Must Pooled Disability Trust Go Through Probate upon Beneficiary’s Death?
I am considering a Pooled Disability Trusts for a family member who is over 65. It would be a self-funded trust. What happens if I start the trust process, but the relative passes before the trust is completely set up? Secondly, if the trust is completely set up and funded, does it go through probate when the relative passes?

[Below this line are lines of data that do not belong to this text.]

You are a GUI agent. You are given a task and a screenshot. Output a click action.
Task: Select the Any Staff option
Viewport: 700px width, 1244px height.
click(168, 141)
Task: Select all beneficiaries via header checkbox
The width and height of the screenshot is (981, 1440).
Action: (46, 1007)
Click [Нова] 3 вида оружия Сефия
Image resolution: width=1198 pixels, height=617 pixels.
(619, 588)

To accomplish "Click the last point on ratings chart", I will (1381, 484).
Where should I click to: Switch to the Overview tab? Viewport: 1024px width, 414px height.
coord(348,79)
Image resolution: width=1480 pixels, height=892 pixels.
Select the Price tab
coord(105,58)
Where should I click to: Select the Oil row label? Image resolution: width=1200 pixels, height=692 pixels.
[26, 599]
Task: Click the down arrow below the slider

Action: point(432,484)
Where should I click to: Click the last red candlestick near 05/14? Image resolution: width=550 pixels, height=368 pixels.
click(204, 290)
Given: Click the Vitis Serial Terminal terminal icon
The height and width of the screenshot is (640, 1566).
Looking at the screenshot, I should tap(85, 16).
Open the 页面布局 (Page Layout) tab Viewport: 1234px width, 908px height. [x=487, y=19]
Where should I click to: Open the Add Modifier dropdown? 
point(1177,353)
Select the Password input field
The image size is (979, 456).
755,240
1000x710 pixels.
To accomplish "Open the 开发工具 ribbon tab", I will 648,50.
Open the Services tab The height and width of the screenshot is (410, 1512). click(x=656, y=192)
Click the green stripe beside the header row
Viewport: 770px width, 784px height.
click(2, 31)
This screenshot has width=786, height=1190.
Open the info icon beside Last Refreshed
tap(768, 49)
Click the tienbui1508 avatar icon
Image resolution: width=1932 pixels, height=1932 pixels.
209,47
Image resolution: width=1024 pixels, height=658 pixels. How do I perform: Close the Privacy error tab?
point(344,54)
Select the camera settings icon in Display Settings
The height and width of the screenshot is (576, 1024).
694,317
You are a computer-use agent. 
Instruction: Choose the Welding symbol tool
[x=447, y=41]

As you know, many public benefit programs such as Medicaid and Supplemental Security Income require those seeking benefits to spend down virtually all their assets before they will be eligible for coverage. They also penalize most transfers of assets with a period of ineligibility of up to five years following the transfer. One exception is transfers to special “safe harbor” trusts, often referred to as (d)(4)(A) or (d)(4)(C) trusts, referring to the statutes that authorize their creation. Both types of trusts only work if they provide that any funds remaining upon the beneficiary’s death be paid back to the state to the extent of its Medicaid expenditures on the beneficiary’s behalf. So called (d)(4)(A) trusts are individual trusts that must be created and funded before the beneficiary reaches age 65. So called (d)(4)(C) or “pooled disability” trusts are created and administered by non-profit organizations for many beneficiaries. Some states allow their funding after age 65, which appears to be the case in your state.
With that background, we can now turn to your questions. First, if you haven’t yet funded the trust before the beneficiary passes away, you won’t have to go complete the process. You can stop at that point.
Second, if the trust is funded during the beneficiary’s life, you should not need to go through probate upon his or her death. The trust should pay out under the terms of the trust whatever is left after Medicaid reimbursement (and any hold back trust may require according to its policies). But check with the particular pooled disability trust to be certain that it gives you the same answers.